Thom, web content and movie subtitles are completely different things. With AI and web content — I’m all with you without any moment of hesitation.
But VLC and movie subtitles… just imagine recent example (I’m european not american, just for the background) I’m learning spanish, I’m good enough to listen to podcasts or radio where people tend to move more clearly and distinctly. But with *some* movies where there are absolutely no subtitles provided on DVD (speaking of older movies) with fast speaking, I’m just struggling, so such kind of automatic AI subtitles would really be helpful. Even if lousy – my mind is flexible enough to compensate 😀
And mind you – even before you say anything – we are talking here about the cases where I don’t expect anyone (even non-professional!) creating the subtitles for some old niche movies.
On Windows I’ve never had a reason to use anything other than MPC-HC (actively maintained by clsid2). Old school interface, intuitive controls, can fetch subtitles from Podnapisi or OpenSubtitles, no plugins required. The GOAT.
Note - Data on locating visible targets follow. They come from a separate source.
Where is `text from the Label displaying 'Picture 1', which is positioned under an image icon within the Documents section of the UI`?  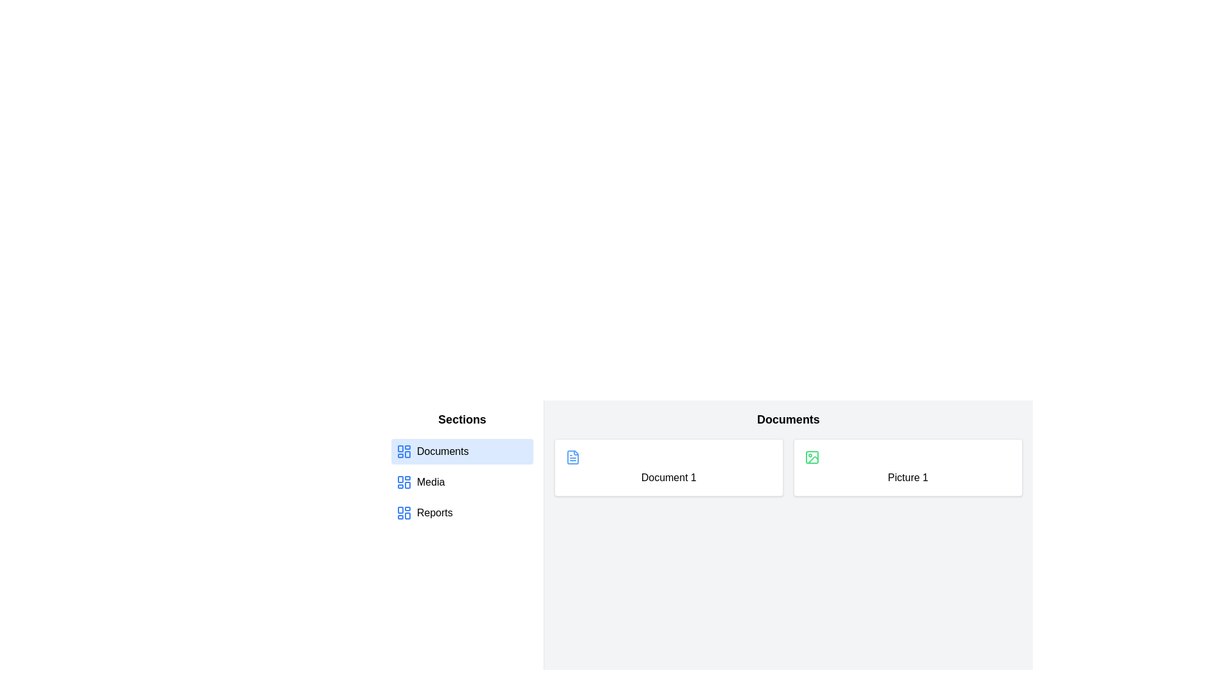
text from the Label displaying 'Picture 1', which is positioned under an image icon within the Documents section of the UI is located at coordinates (908, 478).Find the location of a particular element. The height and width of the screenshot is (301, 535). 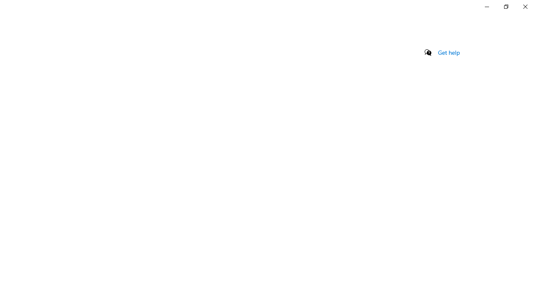

'Minimize Settings' is located at coordinates (486, 6).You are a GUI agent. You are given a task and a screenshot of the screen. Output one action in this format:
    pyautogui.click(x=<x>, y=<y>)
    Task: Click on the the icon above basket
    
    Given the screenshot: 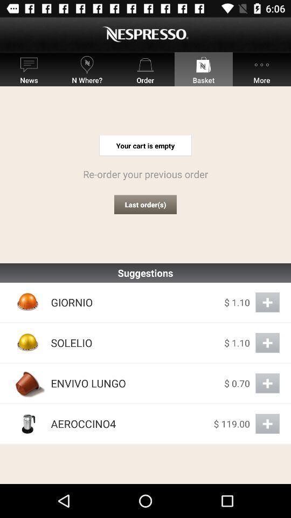 What is the action you would take?
    pyautogui.click(x=204, y=65)
    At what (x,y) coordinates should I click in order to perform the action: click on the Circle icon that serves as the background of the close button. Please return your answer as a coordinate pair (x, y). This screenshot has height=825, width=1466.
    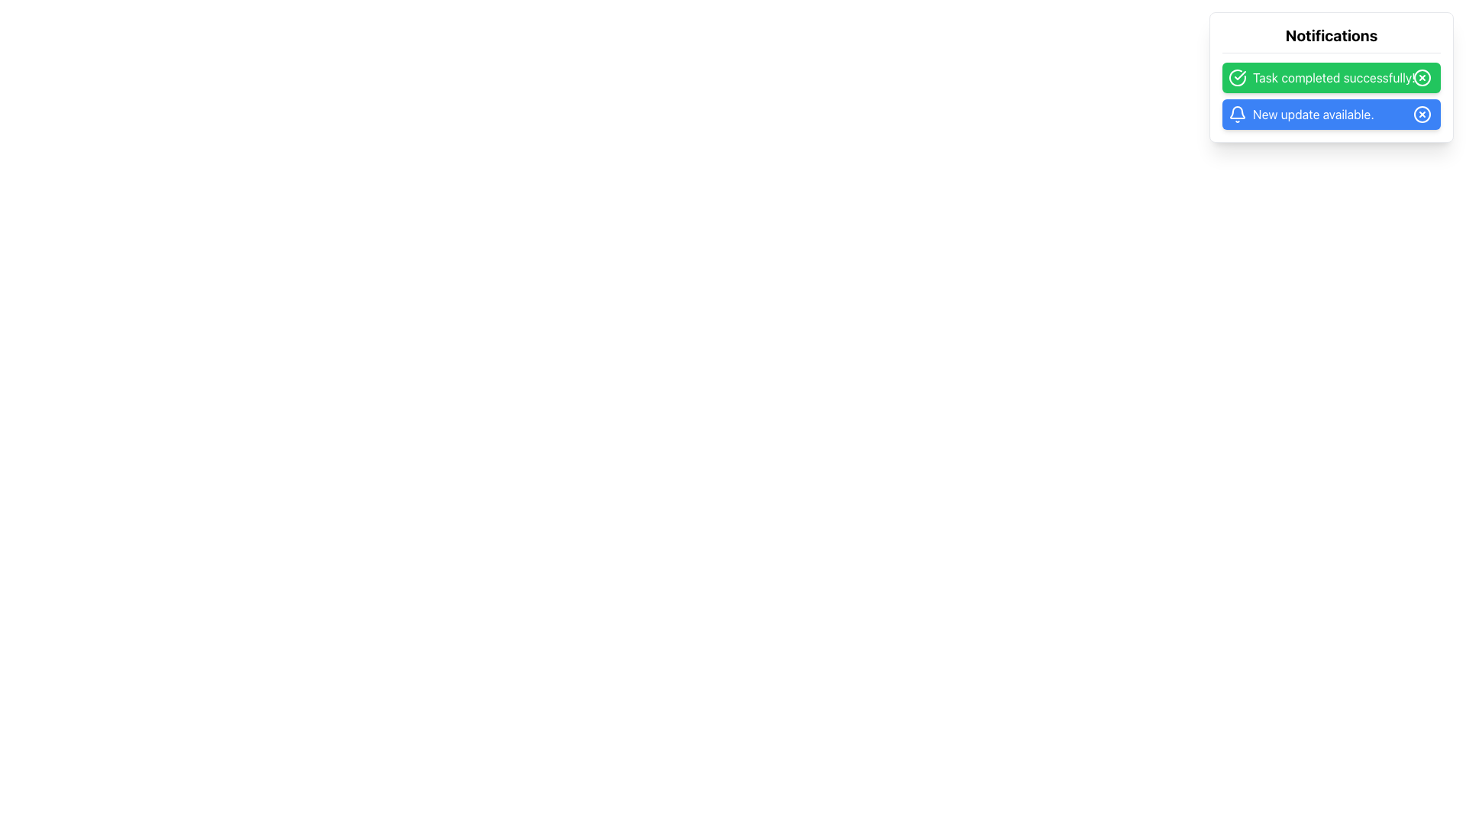
    Looking at the image, I should click on (1421, 77).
Interest rates (the price of money) have been too low/cheap for too long. A lot of businesses were created that can’t exist in a higher interest rate environment. We are now seeing those businesses get caught out with no revenue and they are rushing to automate and cut costs, or jack up prices and try to gouge their way out of it. This is another symptom of this. Enshitifcation is another symptom of this. The market is broken and it will reset to a new equilibrium but the process is going to be painful, I expect ~50% of software companies are going to go bust. AI isn’t living up to the hype, at some point the market will catch up. Engineers already know.
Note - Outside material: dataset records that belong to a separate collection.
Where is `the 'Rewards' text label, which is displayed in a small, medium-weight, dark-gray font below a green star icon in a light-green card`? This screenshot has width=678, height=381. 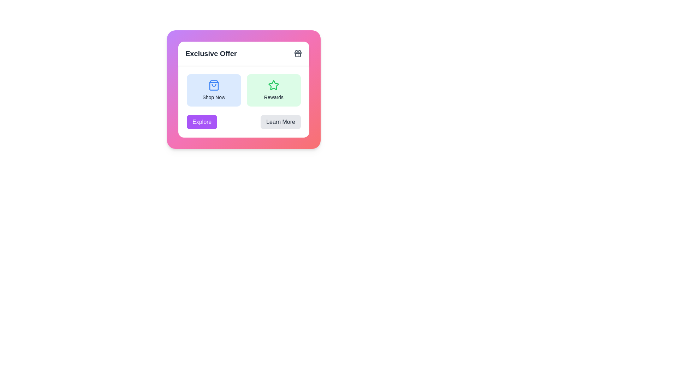 the 'Rewards' text label, which is displayed in a small, medium-weight, dark-gray font below a green star icon in a light-green card is located at coordinates (273, 97).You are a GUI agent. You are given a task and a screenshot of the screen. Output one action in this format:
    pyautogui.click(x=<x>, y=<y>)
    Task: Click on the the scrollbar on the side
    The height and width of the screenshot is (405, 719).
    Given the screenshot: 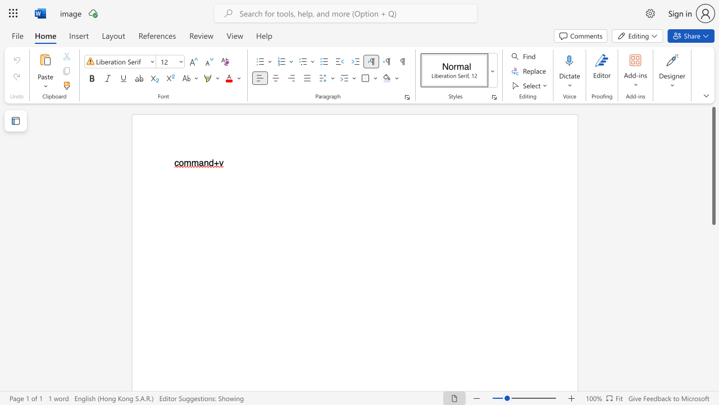 What is the action you would take?
    pyautogui.click(x=713, y=387)
    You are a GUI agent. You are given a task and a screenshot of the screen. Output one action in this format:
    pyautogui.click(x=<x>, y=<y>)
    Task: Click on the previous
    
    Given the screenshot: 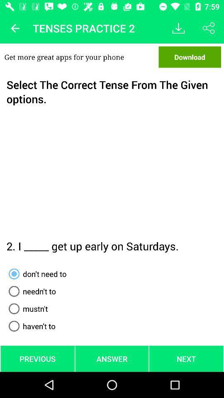 What is the action you would take?
    pyautogui.click(x=15, y=28)
    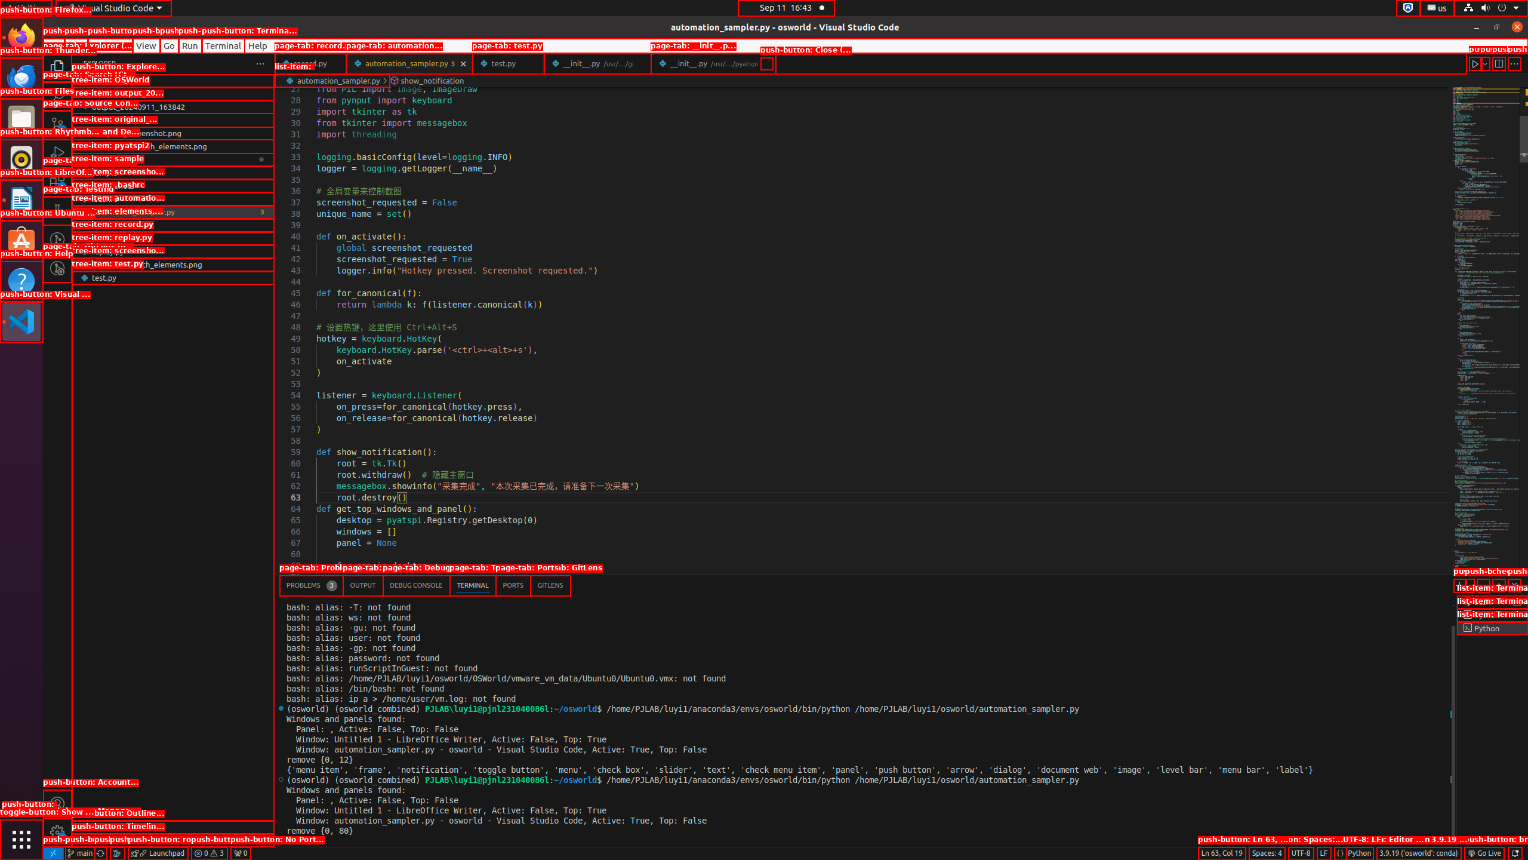 This screenshot has width=1528, height=860. What do you see at coordinates (1492, 628) in the screenshot?
I see `'Terminal 5 Python'` at bounding box center [1492, 628].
I see this as positive news tbh. A Lot of content isn’t, and never will be translated. And this gives a “good enough” option for those who need it.
An example I might use this for is sports streams, where the commentary isn’t always in my language of choice.
I recently watched a rugby game between Georgia and Japan, but it wasn’t available with commentary from any of the 3 languages I can speak/understand. This would allow me to get an idea of what the commentary team were saying!
This is the dumbest article I’ve read this year.
This seems to me to be the precise thing that technology is good for. Taking something that was once super expensive and making it accessible to all. I don’t think anyone suggests that it should be used to translate Harry Potter, but it can certainly be useful to to transcribe and translate the odd video that no one works ever pay for a translation for.
Heck, it can even be a good tool for a professional transcriber and translator to generate a reasonable first draft, making even professional transcription and translation cheaper.
What’s the world coming to if a tech site can no longer celebrate a new technology?